Direct from the source
Using analytic software, data is accessed directly from its source instead of switched into a spreadsheet.Because the software imposes almost no limits on complexity and volume of data, it is possible to zoom in from the widest view of the data to the most detailed view, changing values and recalculating the entirety of the data.
This is true ‘predictive analysis’, in which any element of the data can be modified by an analyst, who then sees the effects of the modification on all the remaining data – basically, on-the-fly generation of future business scenarios based on all the facts, and answering the most important questions about the potential impact of business decisions.
The third key facet of analytics is the ‘closed loop’. The idea of a loop refers to the circular process, which is involved in data analysis.
First, data is examined by an analyst to gain a summary understanding – how many customers there were, how much profit was generated, and so on.
In the next stage, the analyst looks at the data in more detail, ‘drilling down’ to analyse less profitable areas and look for poor performance in need of improvement.
After this is the ‘predictive’ stage, in which the analyst alters certain values to test out possible scenarios – for example, queries like ‘if prices in our premium range were cut by 5% and direct marketing increased by 10%, what are the implications for profits from our biggest-spending customers?’

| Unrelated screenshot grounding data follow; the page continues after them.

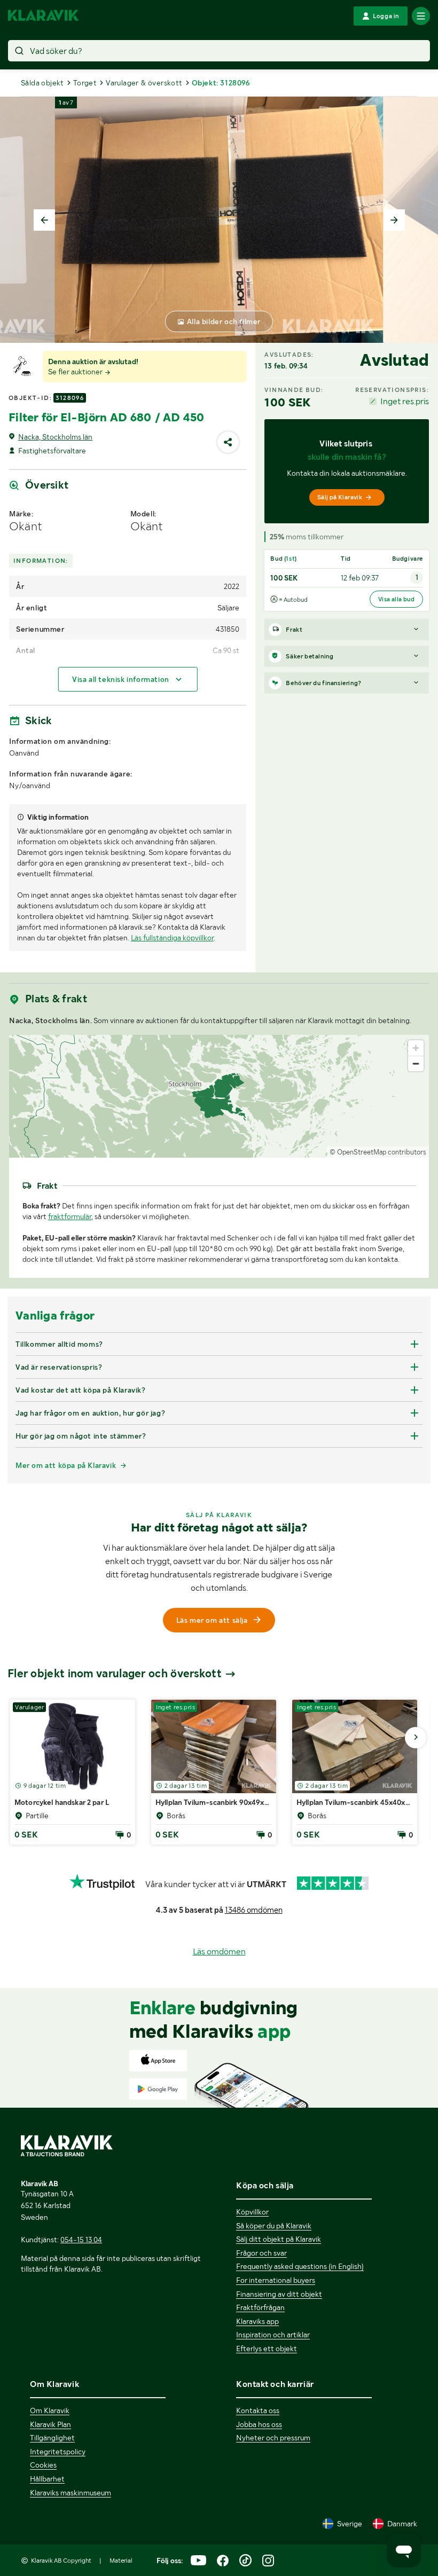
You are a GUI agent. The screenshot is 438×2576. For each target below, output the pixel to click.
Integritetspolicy (57, 2451)
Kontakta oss (257, 2410)
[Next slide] (394, 220)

Then comes the ‘prescriptive stage’, in which the analyst decides on the best course of action, following the results of the scenario testing. This is a complete process.
When the different parts of the process are not performed using the same program, nor one immediately after another, the process becomes tortuous and time-consuming. Working with GE, WhiteLight found that this gap-filled ‘analysis loop’ took six to nine months to go through a single cycle – a cycle which analytics software can shorten literally to a matter of minutes. This is because the entire ‘loop’ is a closed cycle, with each stage taking only seconds to minutes.
An end to guesswork
The advanced analytics approach has not been possible until recently, and companies stand to gain a great deal by mastering these data mountains, understanding customers and controlling costs, trends and opportunities. Analytics offer an end to guesswork, rule of thumb modifications, and lengthy analysis cycles. Analytics software offers the ability to reassess and re-evaluate in real time, giving – for the first time – an instant and single view of a customer base.